18. yüzyılın sonunda Büyük Petro'nun ardından yönetimin başına gelen İkinci Yekaterina'dan duyulan sözdür "insan derisi üzerine yaz yazmak". Çariçe, yönetime geldikten sonra Çarlık Rusyası'nı Fransız aydınlanmasına taşıyarak ve soyluların yönetimdeki gücünü arttırarak halka karşı acımasız baskıcı rejimler uygulamış, Batılılaşmak adına ülkeyi küçük bir aristokrat grubun eline vermiş; yönetici sınıf güçlendikçe, halk ezilmiştir.
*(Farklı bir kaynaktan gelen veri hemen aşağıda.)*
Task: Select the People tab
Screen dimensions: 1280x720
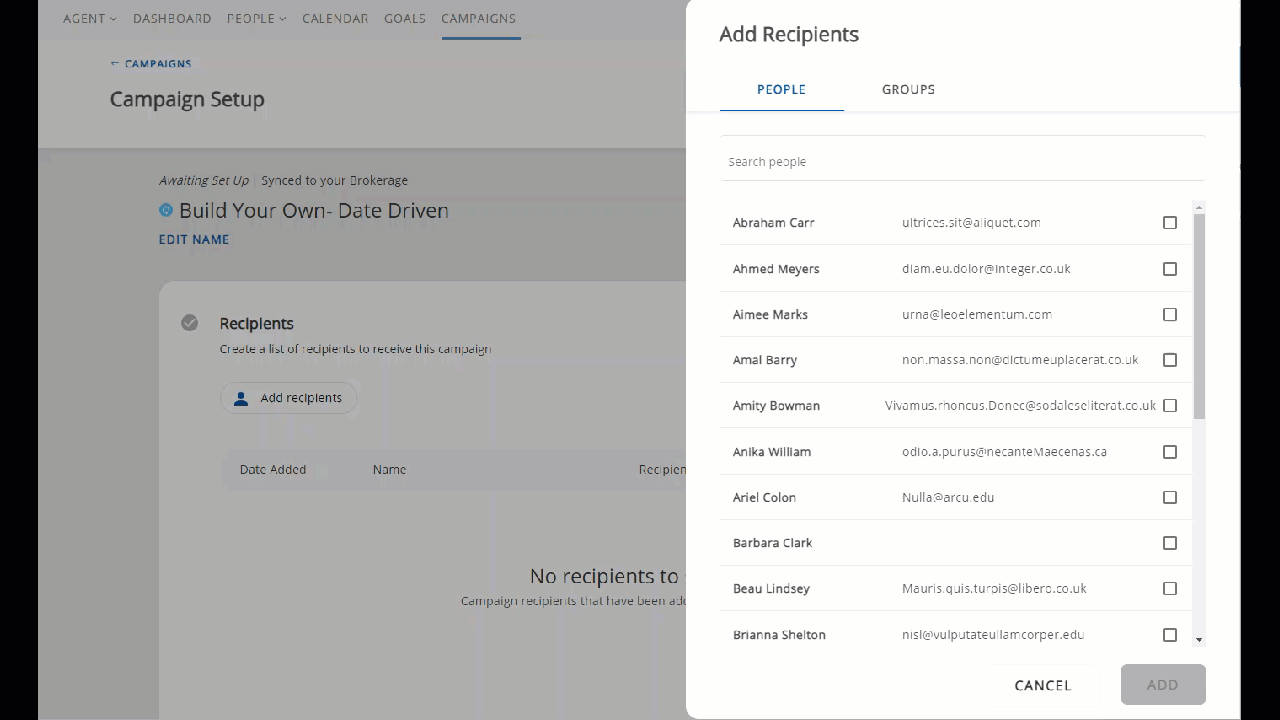Action: pos(781,90)
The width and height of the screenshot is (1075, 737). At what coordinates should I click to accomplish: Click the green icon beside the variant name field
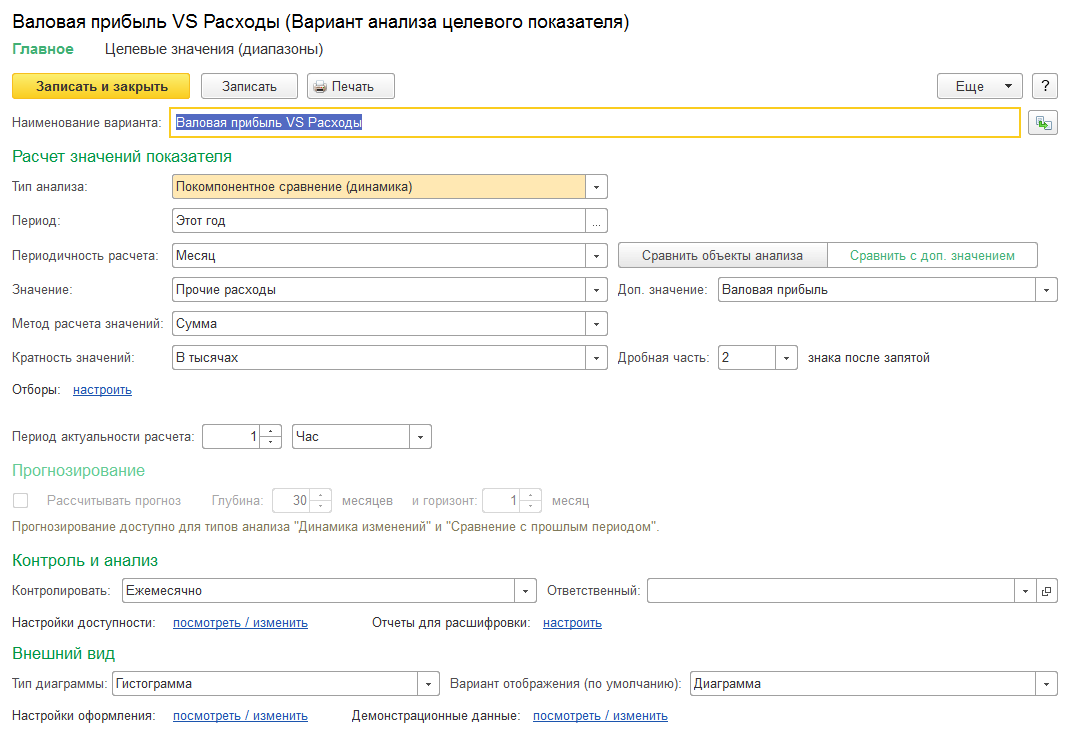[1043, 123]
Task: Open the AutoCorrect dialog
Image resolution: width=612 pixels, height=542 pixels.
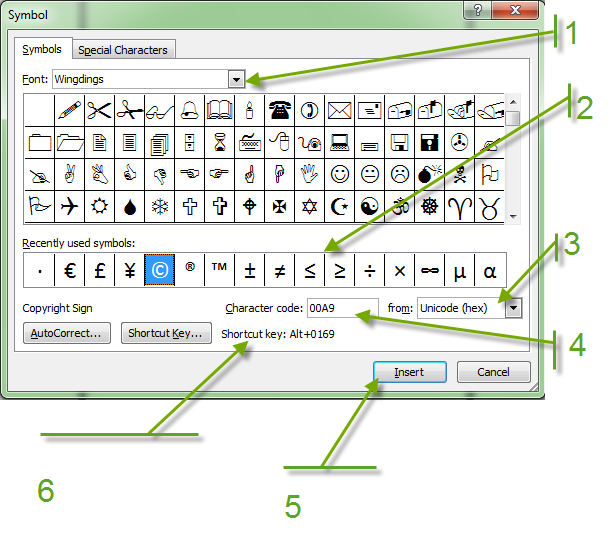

Çariçe böylece kendi devlet yöneticiliği anlayışını açıklarken, günümüz koşullarındaki devlet yöneticiliği anlayışını da açıklıyor aslında. Günümüzün liderleri Çariçe'nin bu sözünü bilir mi, bilemeyiz ama düşündüm de; çoğunun yaptığı şey insan derisinin üzerine yazı yazmak. Savaşmak, bombalamak, taşlamak, asker/sivil öldürmek, devlet gücüyle baskı kurmak, silahlanıp ayaklanmak; hepsi insan derisi üzerine yazı yazabilenlerin başarısı. Başarı evet, bu zihniyetin ideası, bunu bir başarı olarak görmektir. Bugün burada konuştuğumuz, üzüldüğümüz, kızdığımız, zarar gördüğümüz her durum, insan derisi üzerine yazı yazabilenlerin haksız gururu. Bugün kalemi elinde tutanlar eğip bükerek, kalıba sokarak, yönetim ideolojilerini halkın beynine kazımaya çalışarak, arkasına kattığı öfkeli kalabalığı kışkırtarak, elindeki gücü güçsüzleri ezmek için kullanarak ve düşüncelerini her kesime empoze edip tek tip bir toplum yaratmaya çalışarak insan derisini kazıyorlar. Direnenin canı çok yanıyor, direnmeyen yazılanı yaşıyor.
Yüzyıllar geçiyor ama kalemi elinde tutanların hırsları ve yazdıkları hiç değişmiyor.